Stuck in the Doldrums, by Carole P. Roman, continues the tale of a young pirate’s life. Alexander, the pirate captain extraordinaire, and his cousin and first mate, Hallie, are joined by a menagerie of a crew: Mongo, the “mast-climbing monkey,” Linus, the “loud-mouthed lion,” and Fribbit, the “floppy frog.” Together they travel on their ship called the Flying Dragon, whose name was chosen for its fear-inducing qualities.

Without a wind to lift their sails, Captain No Beard and his crew find themselves marooned on a desert island, or as he says, “stuck in the doldrums.” The crew decides to make the best of the situation and sets about enjoying their day. Cloud watching, beach playing, and sand castle building top their list of activities.
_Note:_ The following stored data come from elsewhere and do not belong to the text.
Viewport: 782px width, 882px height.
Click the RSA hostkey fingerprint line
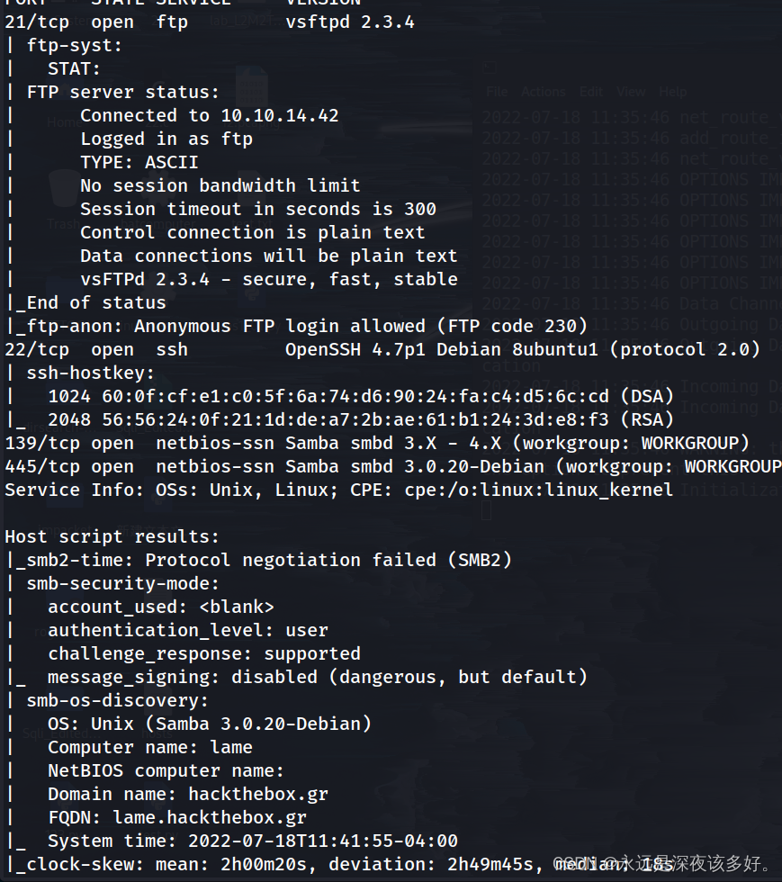(361, 419)
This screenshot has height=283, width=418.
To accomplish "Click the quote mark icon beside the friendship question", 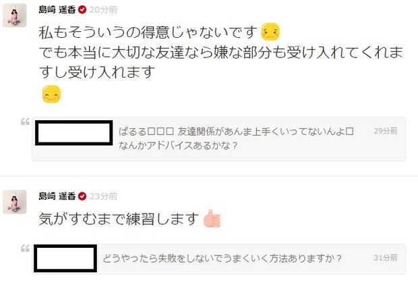I will (x=26, y=122).
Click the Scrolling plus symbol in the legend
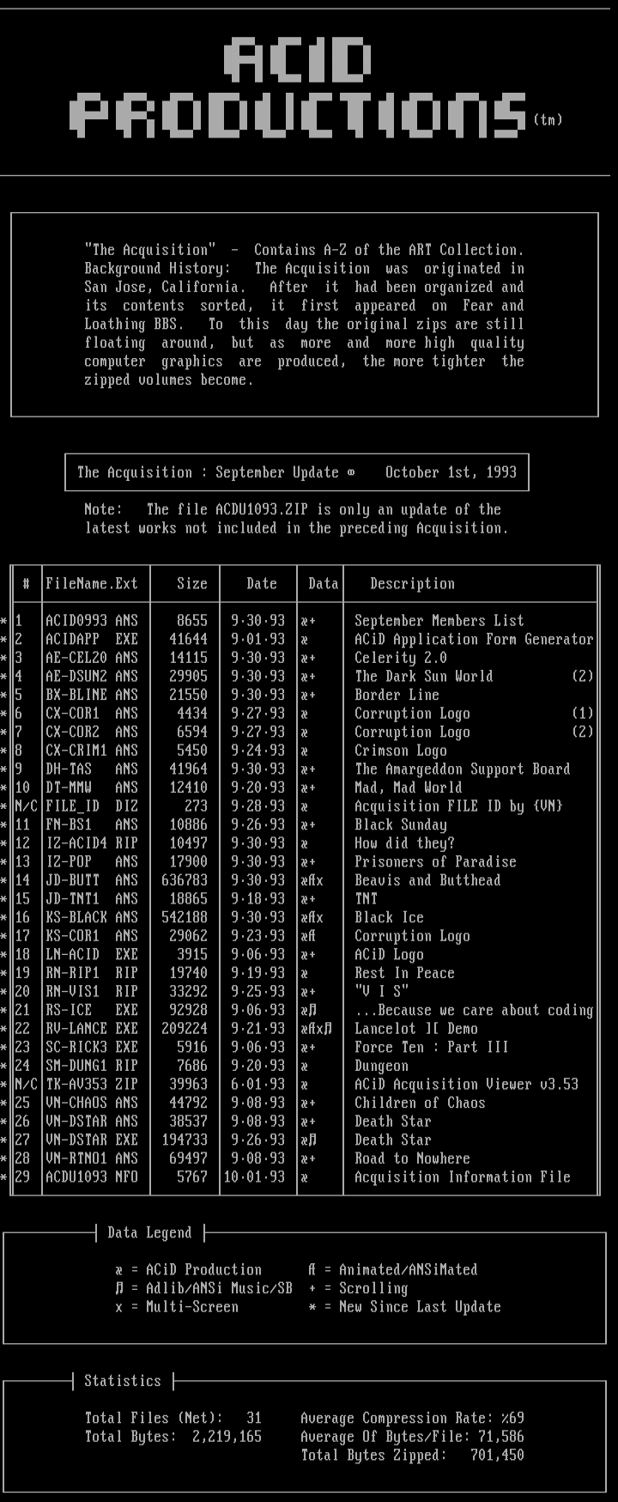618x1502 pixels. [x=312, y=1288]
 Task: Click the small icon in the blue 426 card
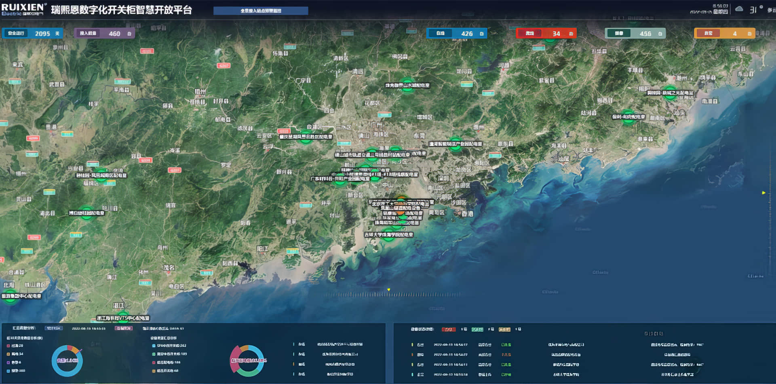(x=482, y=34)
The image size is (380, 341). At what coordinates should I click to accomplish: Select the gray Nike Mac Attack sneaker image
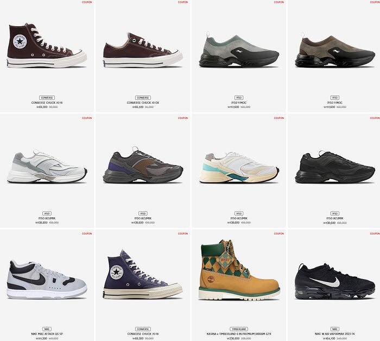tap(47, 280)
Seeing his crew enjoying themselves, Captain No Beard tries to steal some of the fun for himself with orders until he finds that no one wants to be around him.

Off to the ship by himself, he declares he will do everything himself. However, when a giant squid attacks the boat, he quickly realizes that he can’t go it alone and calls for help from his trusty crew. The crew is met with indecision, due to the earlier treatment received from their captain, but compassion prevails, as they vow to help first and talk to him later. With the help of the fearless crew, the Flying Dragon is saved, and Captain No Beard apologizes for his earlier actions.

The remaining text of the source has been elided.